ルソーと戦争とは無縁ではない。ルソーには六年間の軍隊生活の体験があった。彼自身は戦場に赴くことはなかったが、同僚の多くは、メキシコ戦争や普仏戦争に従軍し、戦死したり負傷したりしていた。そういう意味では、ルソーにとって戦争は身近なテーマだったのである。

ピカソのゲルニカにインスピレーションを与えたと指摘されるこの絵は、ゲルニカに劣らず強烈な印象を与える。その印象は、現実ばなれした画面の構成から伝わって来る。中央には、戦いの女神とおぼしき女性が、左手に松明を持ち、右手で剣を振りかざす姿で描かれているが、彼女は馬に乗っているというよりは、馬に並行して走っているように見える。その馬も、馬にしては顔が異常に長いし、また口先はイノシシを思わせる。馬というより、怪獣といったイメージだ。

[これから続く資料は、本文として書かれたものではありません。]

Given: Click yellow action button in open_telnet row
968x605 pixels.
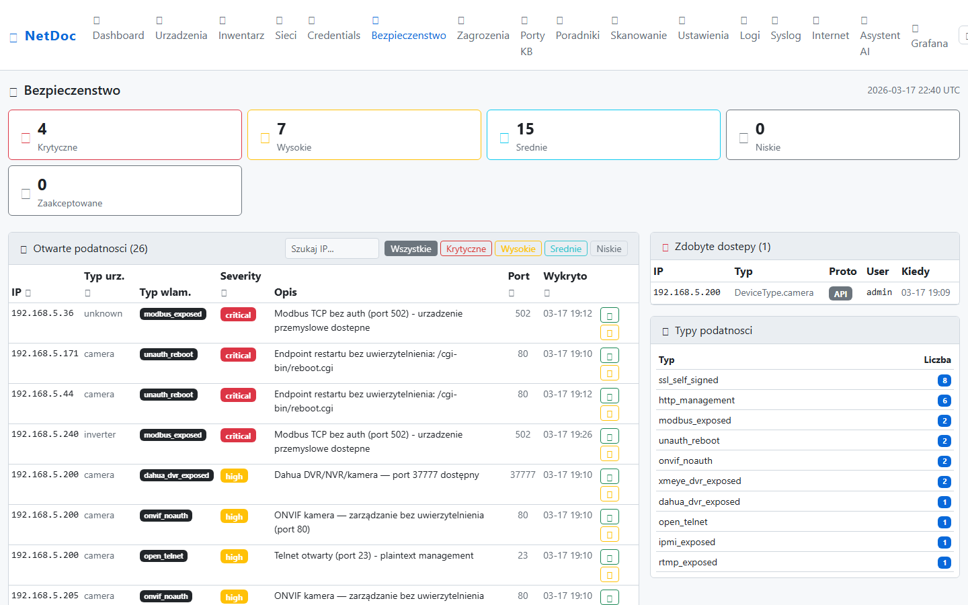Looking at the screenshot, I should click(609, 575).
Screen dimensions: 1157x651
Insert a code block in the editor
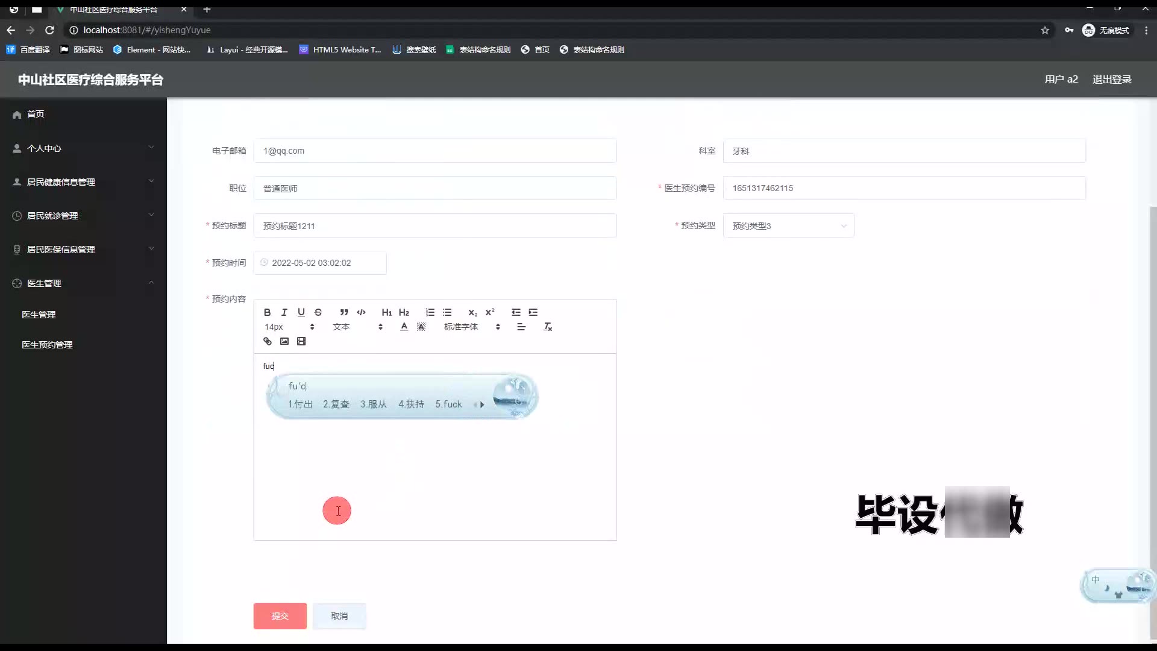pos(361,312)
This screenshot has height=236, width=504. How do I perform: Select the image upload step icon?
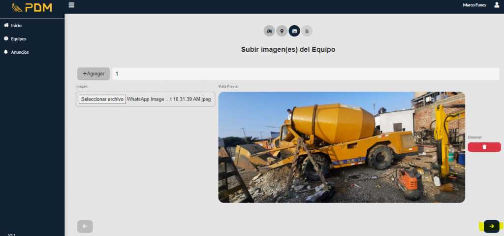point(294,31)
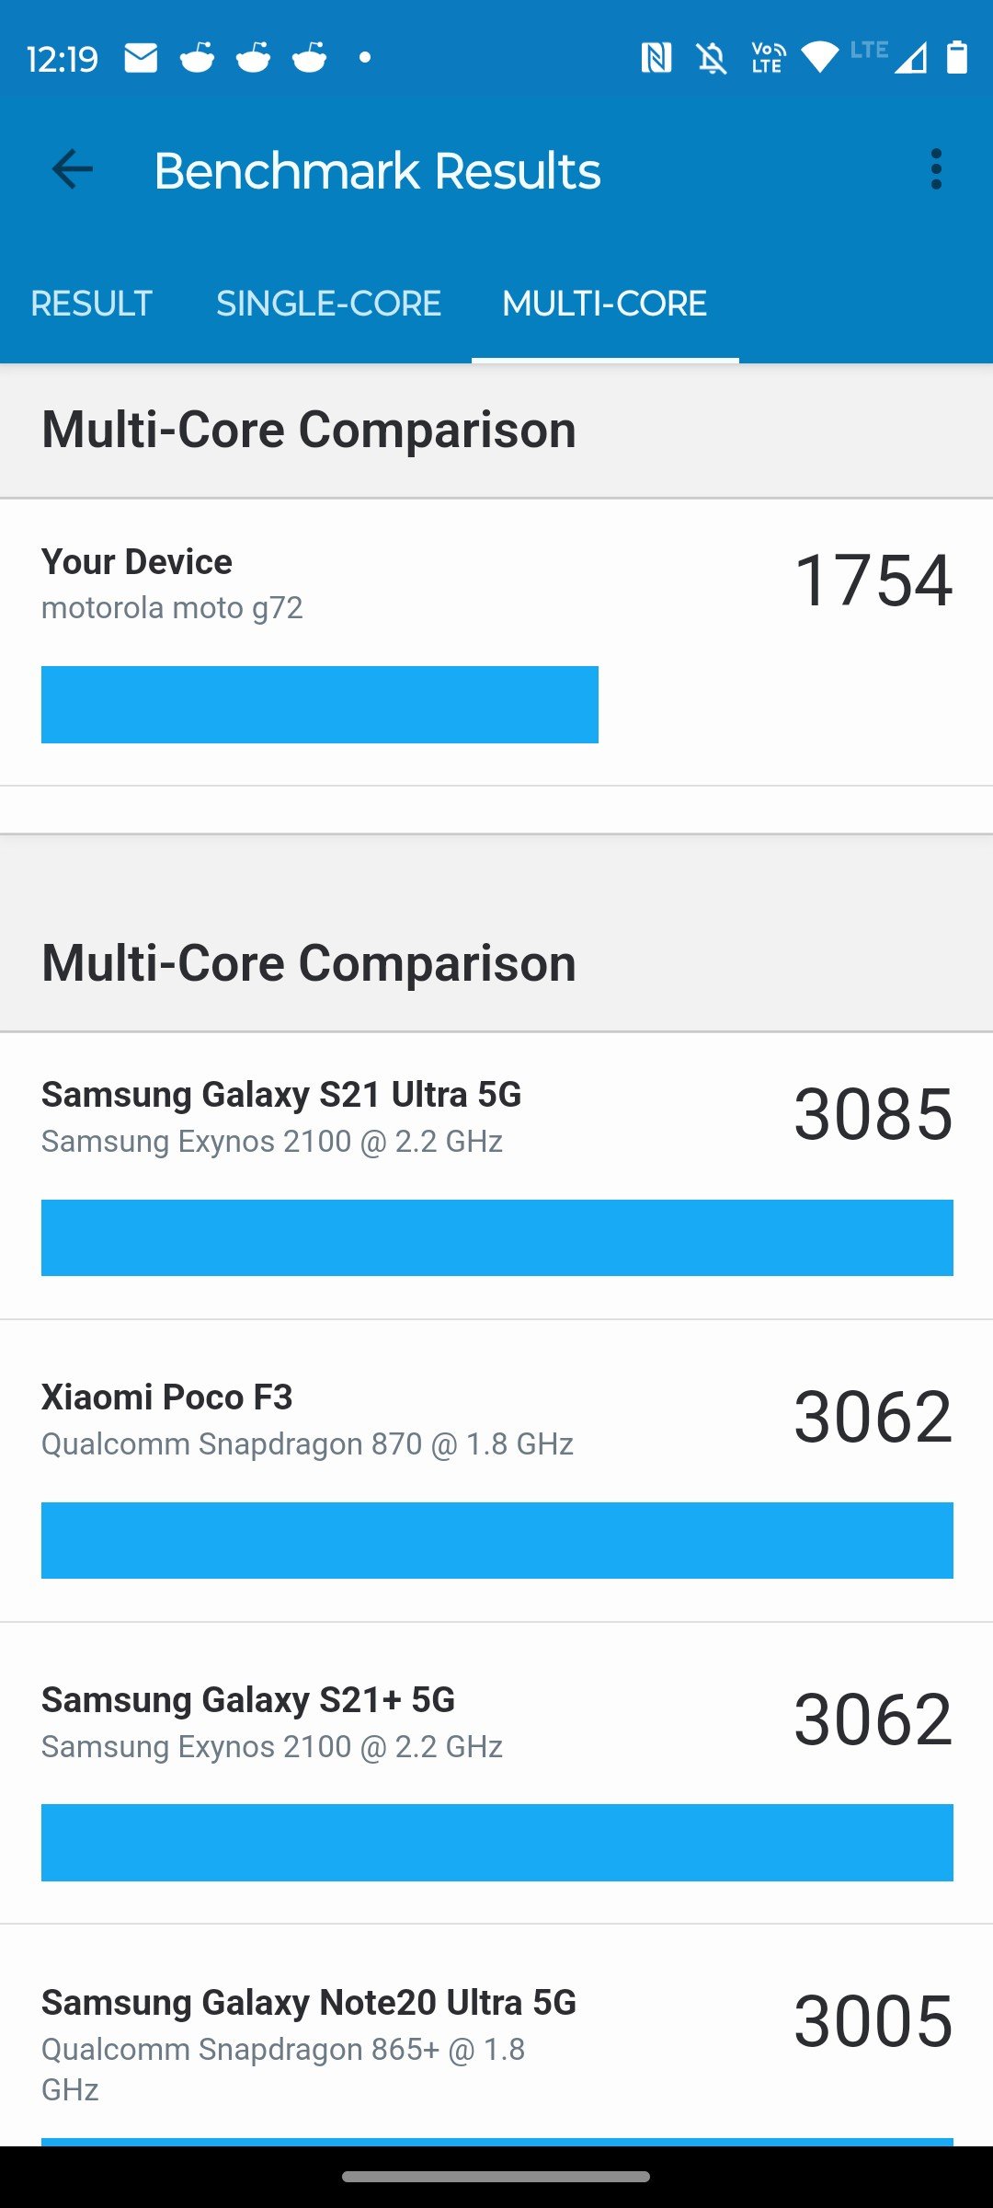Tap the battery status icon
This screenshot has height=2208, width=993.
point(957,58)
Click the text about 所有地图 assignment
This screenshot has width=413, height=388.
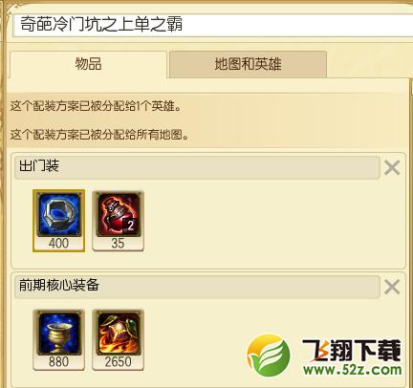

馬の足元には大勢の人間が死んで横たわっている。大部分は裸だが、前景中央の男だけは、白いシャツと茶色のタイツをはいている。大勢の死者たちがなぜ裸で描かれているのか、明らかなことはわからないが、おそらく死は人間をむき出しにするからだろう。

ルソーが根っからの平和主義者だったことはよく知られている。その彼が、六年間も軍隊にいる間に一度も戦場に行くことがなかったのは、おそらくかれが無能な兵士だったからだが、それが彼には幸いした。殺し合いは耐えられなかっただろう。

なお、この絵は、後にルソーの深い理解者になるアルフレッド・ジャリによって高く評価された。ジャリは後にルソーをさまざまな芸術家に結びつけることになる人物である。